(Stored records)
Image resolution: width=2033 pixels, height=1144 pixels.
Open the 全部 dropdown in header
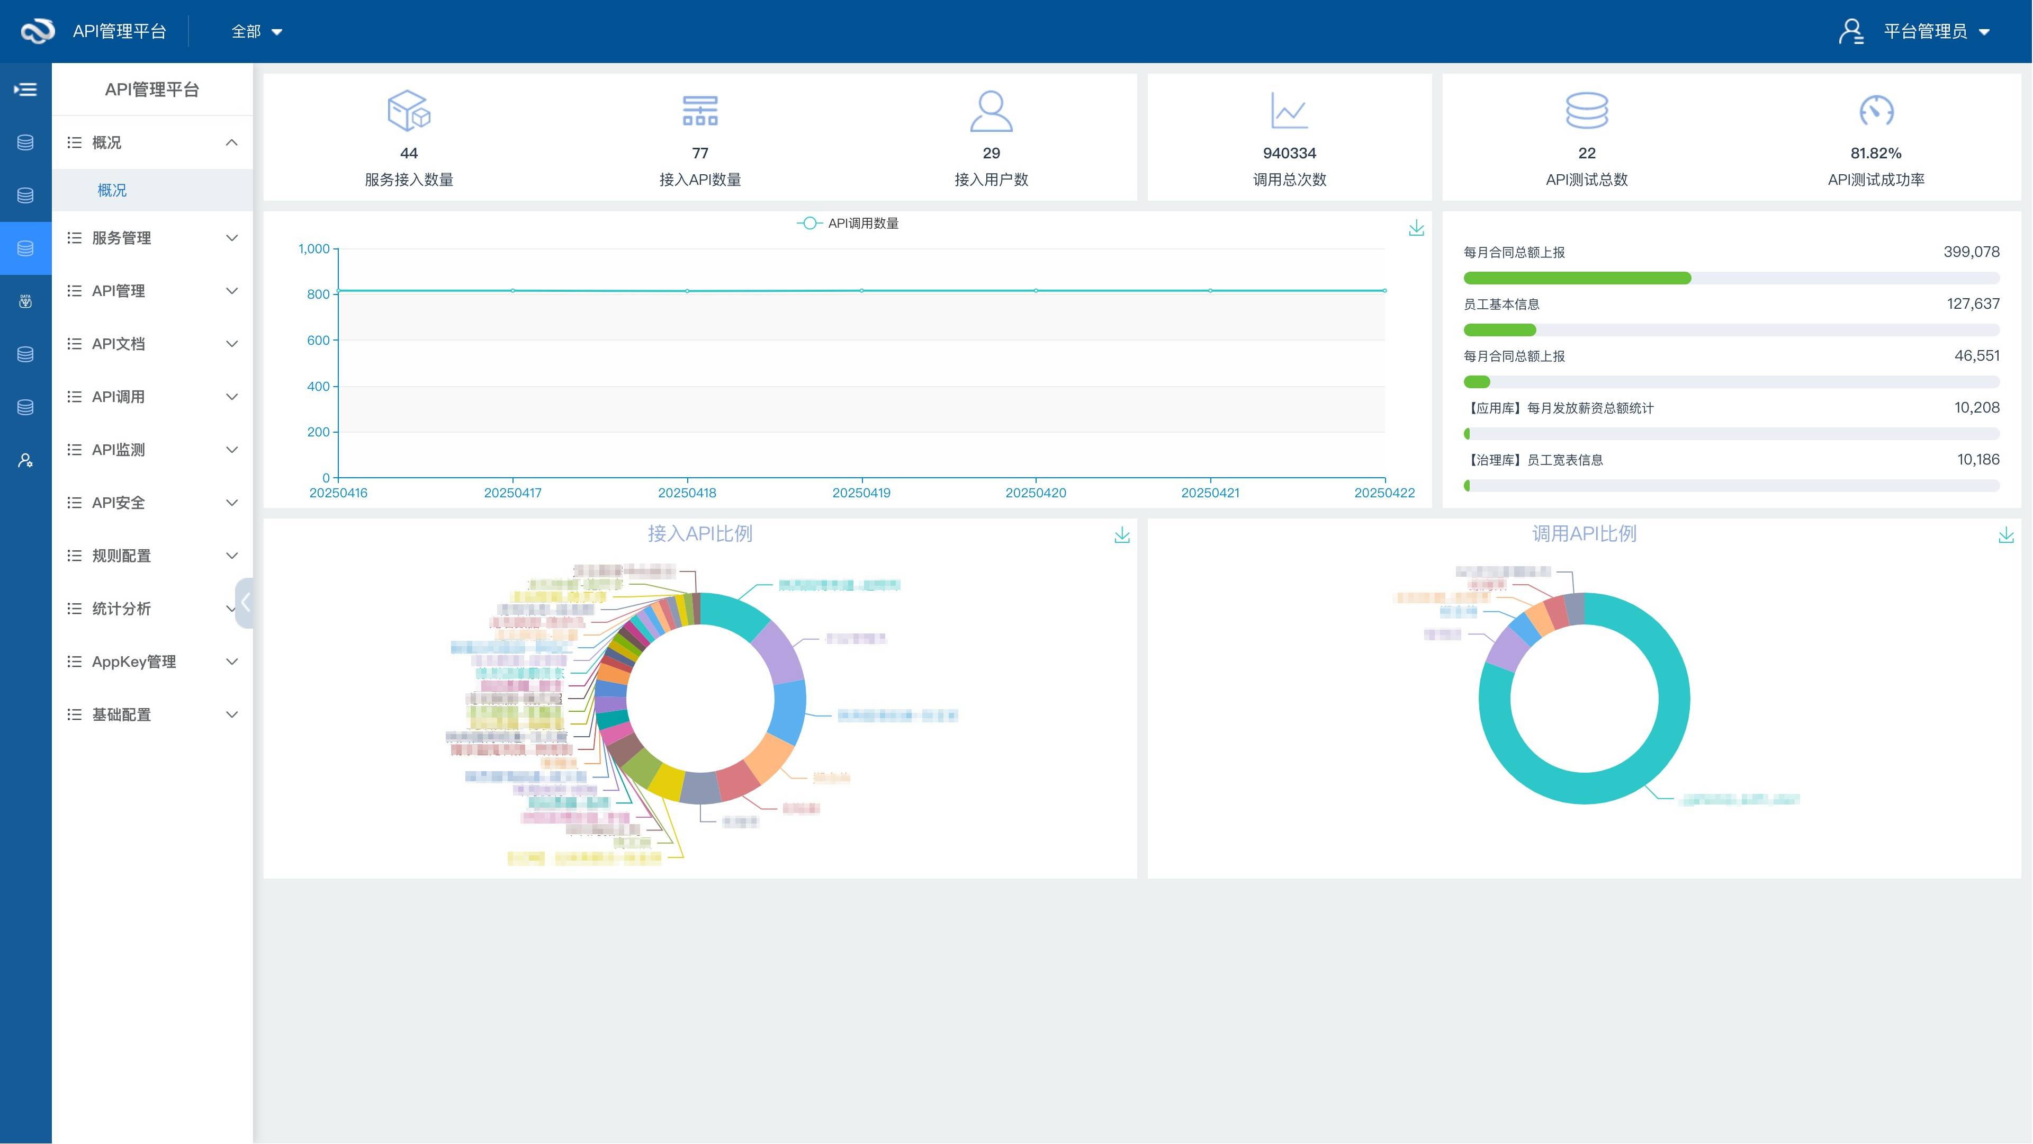tap(256, 32)
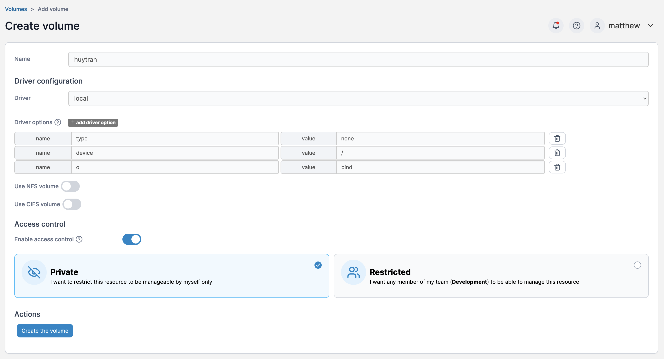Focus the Name field containing huytran

pos(358,59)
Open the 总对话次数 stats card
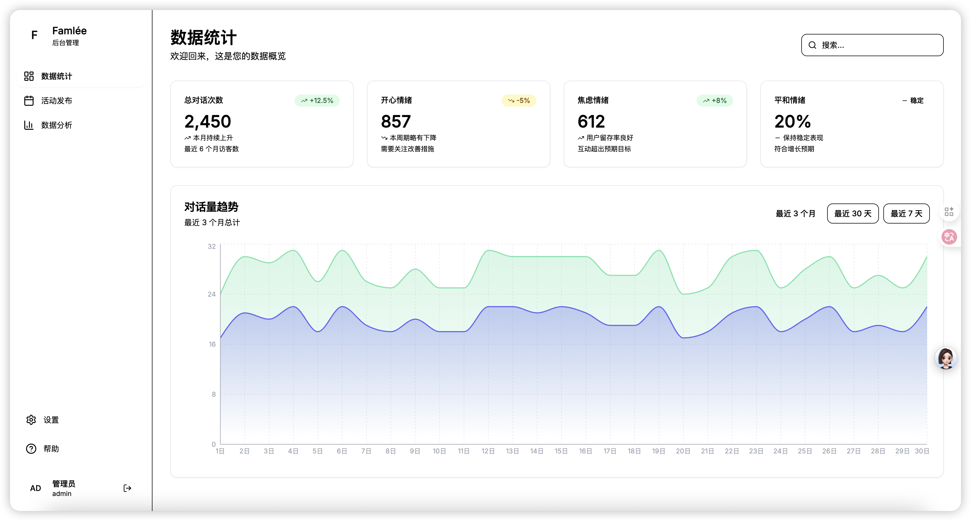The height and width of the screenshot is (521, 971). coord(262,124)
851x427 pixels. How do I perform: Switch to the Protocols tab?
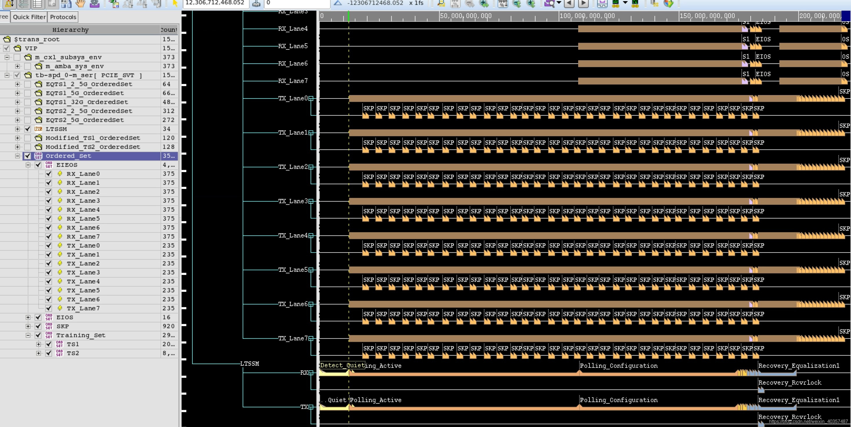click(62, 17)
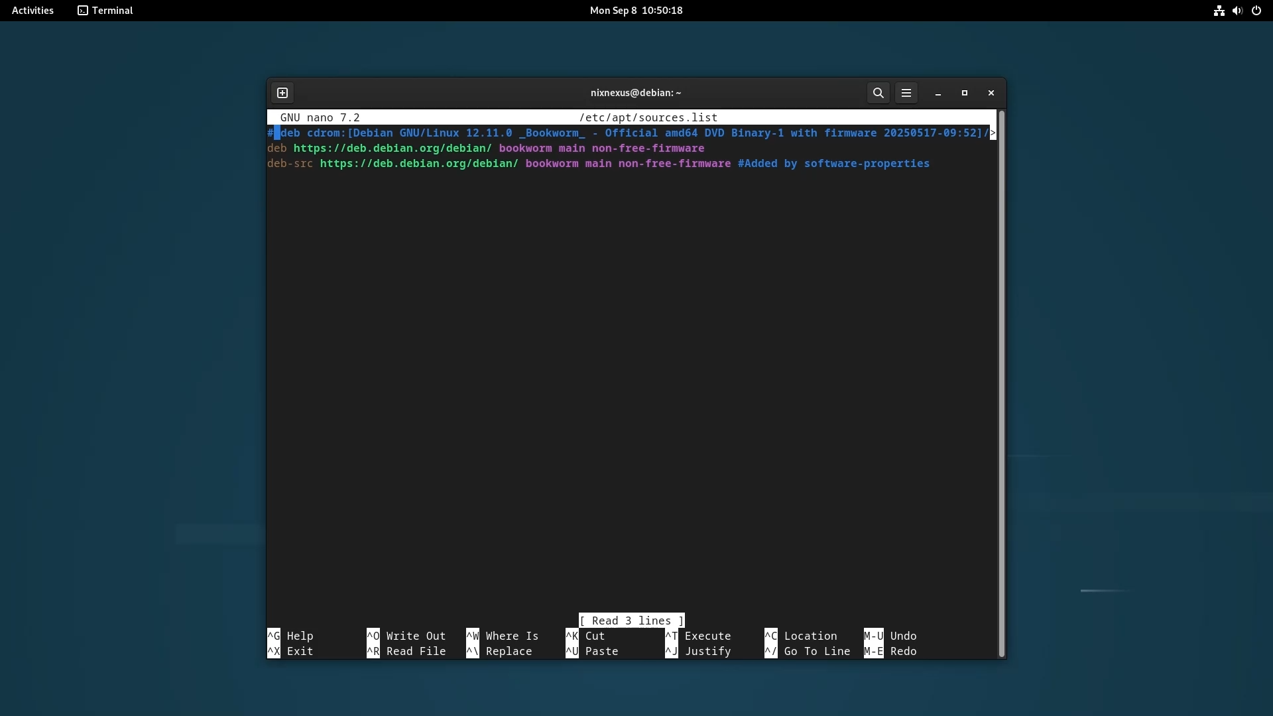Open the terminal search magnifier icon
1273x716 pixels.
pos(878,93)
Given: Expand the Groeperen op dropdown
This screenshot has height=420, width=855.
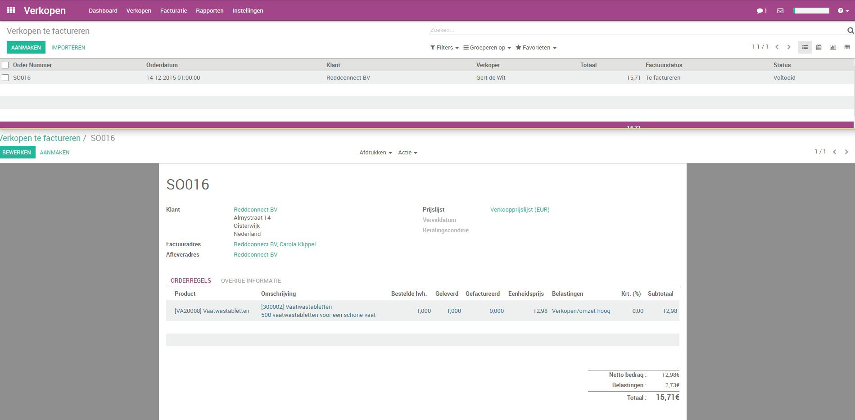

> _TASK DETAILS_: Starting at the line that contains "851x427 pixels. How", write out every line through the end of the entries, both ends included, without any pictures.

> _ANSWER AREA_:
851x427 pixels. How do I perform: Switch to the Protocols tab?
click(62, 17)
Open the terminal search magnifier icon
1273x716 pixels.
pos(878,93)
Given: Expand the Groeperen op dropdown
This screenshot has height=420, width=855.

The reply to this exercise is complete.